Well it depends on the keyboard, actually. Nord electro is a monotimbural (sp?) instrument... no splits or layers. My keyboard (roland RD-300sx) is a dual-timbural (sp?) instrument: either a layer or split but not both, and only with 2 sounds. So both of these would suck for prog, whereas a Roland Fantom you can layer 16 sounds in any combination of splits and layering. I imagine the Korg M3, Triton, Oasys, Yamaha Motif, you could do this stuff. Kurzweil as well maybe? Workstations are keyboards that do this.

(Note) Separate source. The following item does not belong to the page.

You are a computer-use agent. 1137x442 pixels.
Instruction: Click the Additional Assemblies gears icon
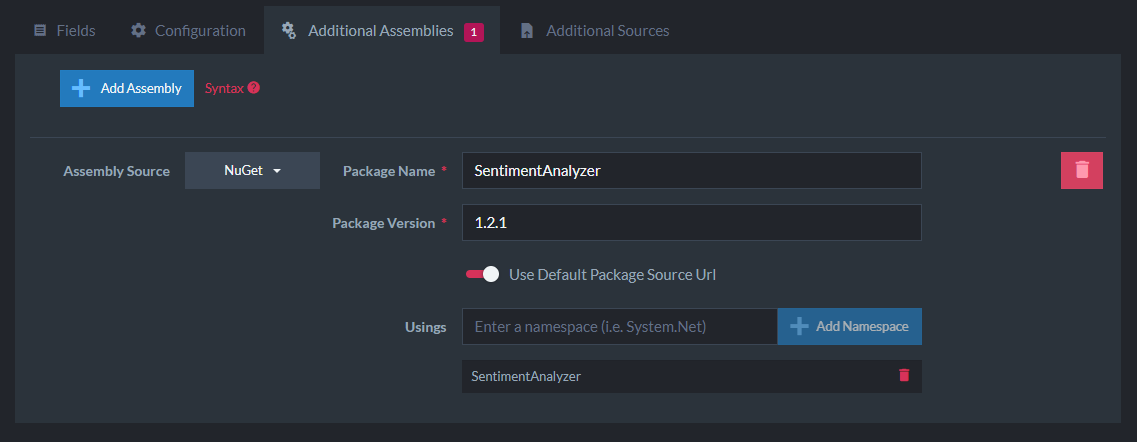(289, 30)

One thing you could do is check out prog keyboardists and metal/rock keyboardists' web sites and see what gear they use. May or may not be helpful (Jordan Rudess has a list of all the gear he uses for studio and for live... it's a lot of gear though so it might be hard to know what he uses for what).

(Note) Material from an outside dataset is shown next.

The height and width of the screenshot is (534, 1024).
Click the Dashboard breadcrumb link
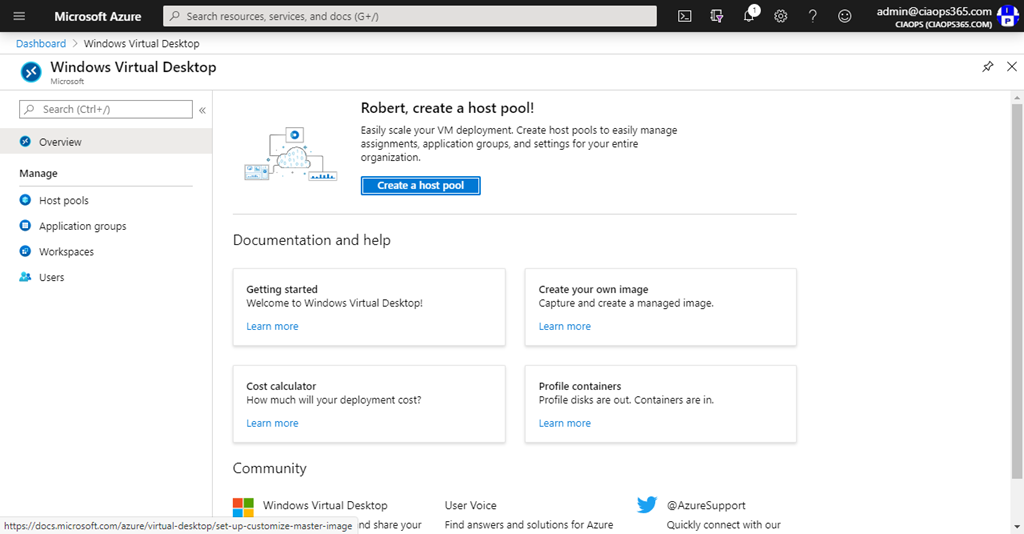[41, 44]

The only keyboard I've seen or encountered that can do what you're talking about is a friend's Fantom X that I've played a few times. For my purposes... not a good keyboard (jazz so I want rhodes, wurly, etc.) but he's into the dream theatre prog shit so for that he likes it. Korg is also something to considers. Yamaha Motif I think is mostly good at EP sounds (rhodes, wurly, clav, organ) and not so much with synth and pads so might not be what you want.
Hope that was helpful. I'm not a prog keyboardist so my knowledge is limited. It is gear based though.